ドストエフスキーの全著作に匹敵する(?)日本の古典一巻を 現代語訳で読み,かつ解く,自称・労大作ブログ 一日一話。

巻四十 御法

第三段 源氏、紫の上の落飾のことを諮る

【現代語訳】

 中宮もお帰りにならず、こうしてお看取り申されたことを、感慨無量にお思いになる。どなたも、当然の別れとして誰にでもあることともお思いになることができず、二つとないこととして悲しく、明け方のほの暗い夢かとお惑いなさるのは言うまでもない。

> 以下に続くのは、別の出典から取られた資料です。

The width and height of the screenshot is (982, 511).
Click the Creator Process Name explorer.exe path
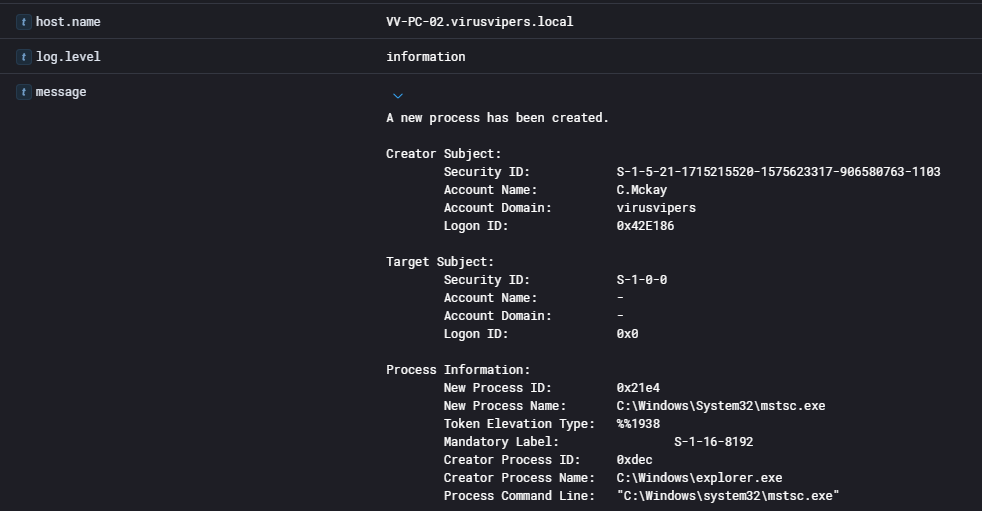pos(699,478)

 平静でいる方はいらっしゃらない。お仕えする女房たちも、居合わせた者はみな、まったく分別を保っている者はいない。院は、ましてお気の静めようもないので、大将の君がお側近くに参上なさっているのを、御几帳の側にお呼び寄せ申されて、
「このように今はもう最期のように見えるが、長年願っていたことをこのような時にその願いを果たせずに終わってしまうことがかわいそうなので、御加持を勤める大徳たちや読経の僧なども、皆声を止めて帰ったようだが、それでもまだ残っているべき僧たちもいるだろう。この世のためには何の役にも立たないような気がするが、仏の御利益は今はせめて冥途の道案内としてでもお頼み申さねばならないゆえ、髪を下ろすよう計らいなさい。適当な僧で、誰が残っているか」などとおっしゃるご様子は、気強くお思いのようであるが、お顔の色も常とは変わってひどく悲しみに堪えかね、お涙の止まらないのを無理もないことと悲しく拝し上げなさる。
「御物の怪などが、これも、人の御心を悩まそうとしてよくこのようなことになるもののようですから、そんなふうでいらっしゃいましょうか。それならば、いずれにせよ、御念願のことはよいことでございます。一日一夜でも戒をお守りになることの功徳は必ずあるものと聞いております。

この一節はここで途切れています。